§ **EXERCISE DESCRIPTION**
Pick out all lines of the entries that include the word "accomplish" and copy them.
PROVIDED INFORMATION Start Marker
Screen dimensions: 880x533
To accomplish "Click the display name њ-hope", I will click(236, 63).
PROVIDED INFORMATION End Marker
PROVIDED INFORMATION Start Marker
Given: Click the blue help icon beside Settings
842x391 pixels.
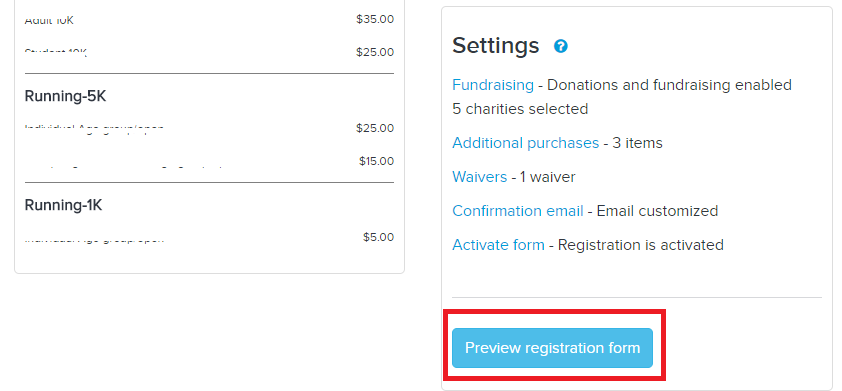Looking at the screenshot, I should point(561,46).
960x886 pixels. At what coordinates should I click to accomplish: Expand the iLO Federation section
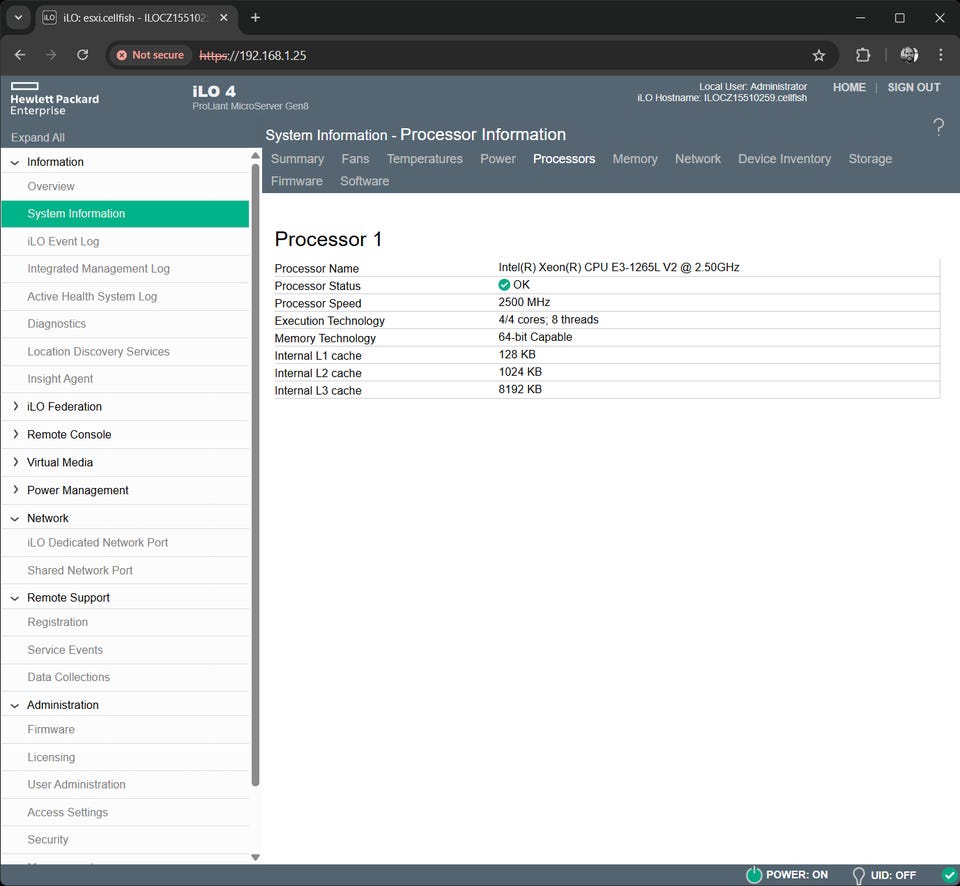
PROVIDED INFORMATION End Marker
PROVIDED INFORMATION Start Marker
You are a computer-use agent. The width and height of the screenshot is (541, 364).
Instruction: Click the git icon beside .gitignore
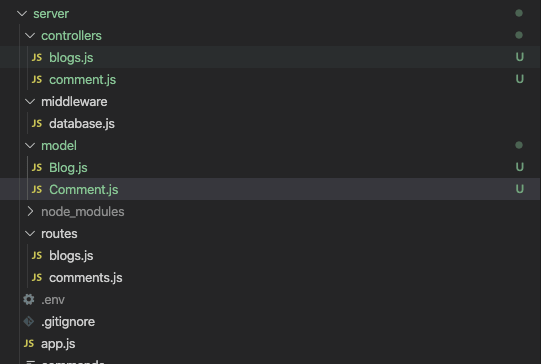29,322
PROVIDED INFORMATION End Marker
§ **EXERCISE SOLUTION**
To accomplish "Click the display name њ-hope", I will click(236, 63).
960x886 pixels. At what coordinates should I click to accomplish: Expand the iLO Federation section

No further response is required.